Objective In response to the goals of carbon peaking and carbon neutrality, alongside the intelligence requirements of the new power system, a quadruple fusion algorithm based on digital twin and generative AI, named DRL-MLP-OBS-GAN (Deep Reinforcement Learning- Multi-Layer Perceptron- Optimal Brain Surgeon -Generative Adversarial Network) is proposed.

Method First, a digital twin model of the wind power system was constructed, enabling real-time mirroring of physical entity's states. Subsequently, GAN was deployed to emulate extreme fault scenarios under multifaceted disturbances, thereby enriching data diversity and the generalization capability of the model. Simultaneously, MLP-OBS optimized static feature extraction and model light weighting were combined, while the dynamic decision-making mechanism of DRL was introduced to implement adaptive fault dispatch strategies. Moreover, an innovative incorporation of Spatial Temporal Graph Convolutional Networks (ST-GCN) was employed to decipher the topological relationships of wind turbines and fault propagation paths, thereby enhancing multi-loop collaboration efficiency.

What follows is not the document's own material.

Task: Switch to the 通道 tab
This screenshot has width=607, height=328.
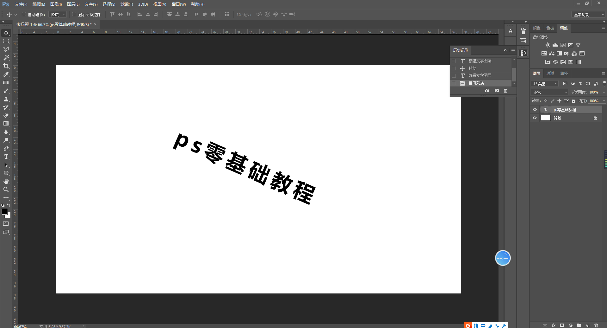Action: coord(550,73)
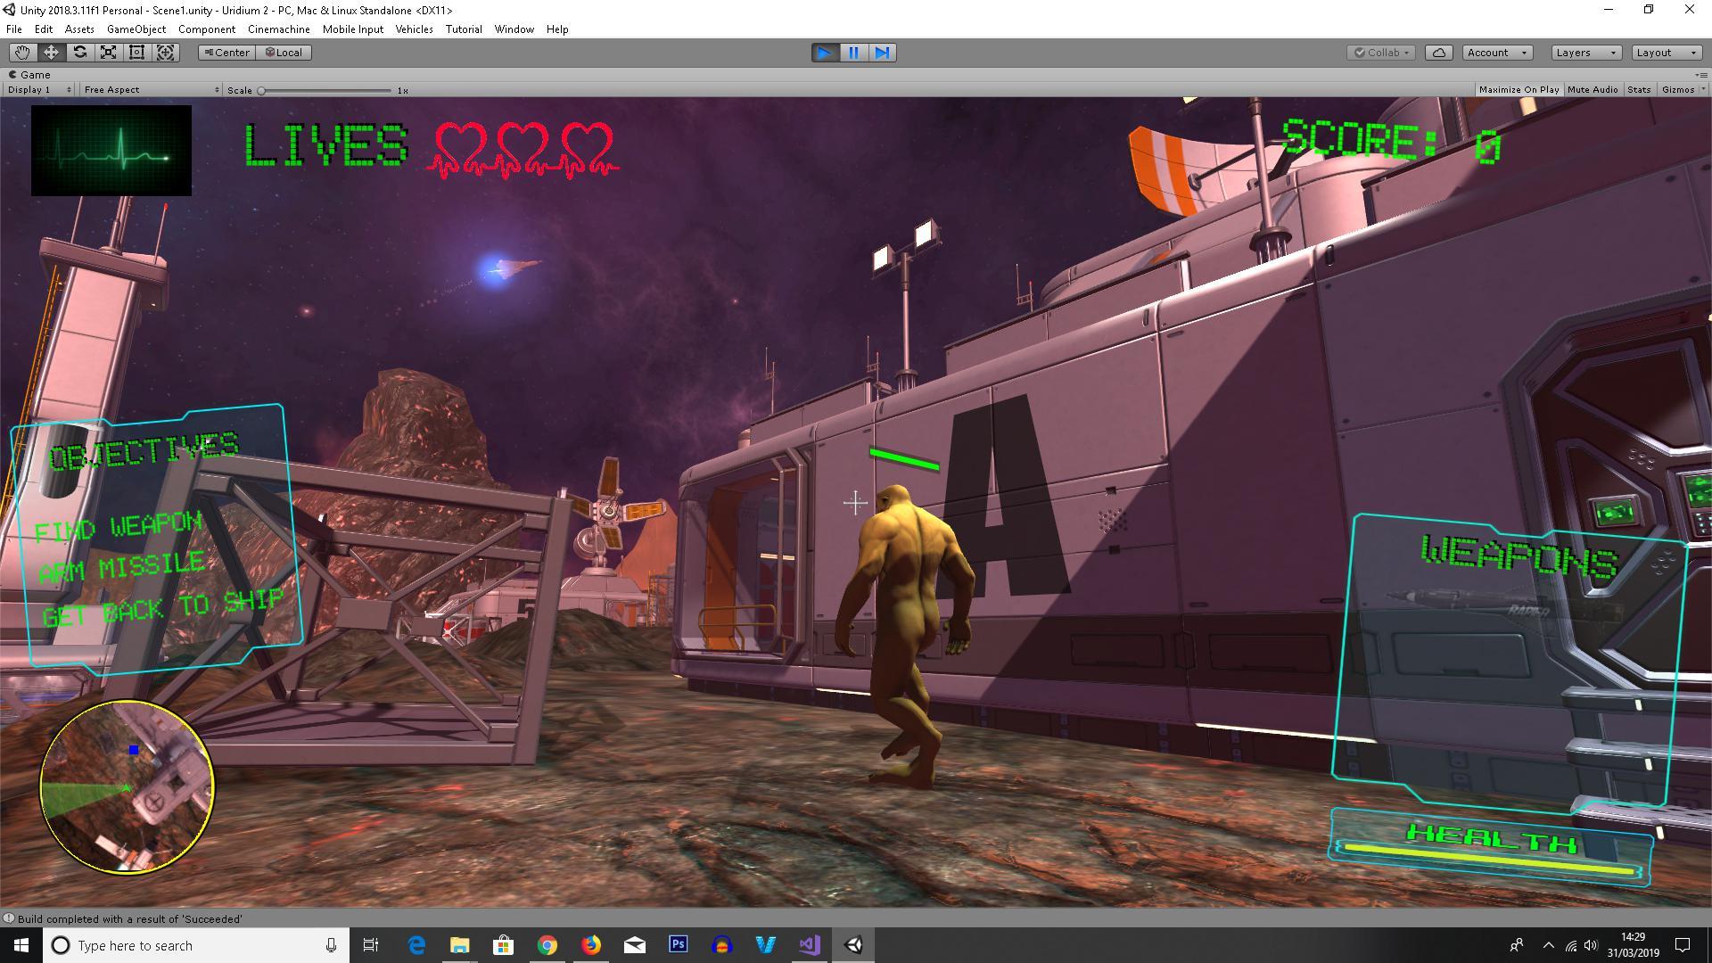Expand the Display 1 dropdown

tap(39, 90)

Result In the practical application at a wind farm situated in Guangdong, the algorithm achieves a prediction accuracy of up to 97.6% in 521 fault tests, with a response time of 0.62 s, generates an annual economic benefit of approximately 643 thousand yuan.

Conclusion Experimental results indicate that the algorithmic provides a standardized paradigm for fault dispatch in new power systems through the integration of virtual and physical elements, significantly enhances the resilience of power systems and facilitates the green transformation and intelligent upgrade of the power industry.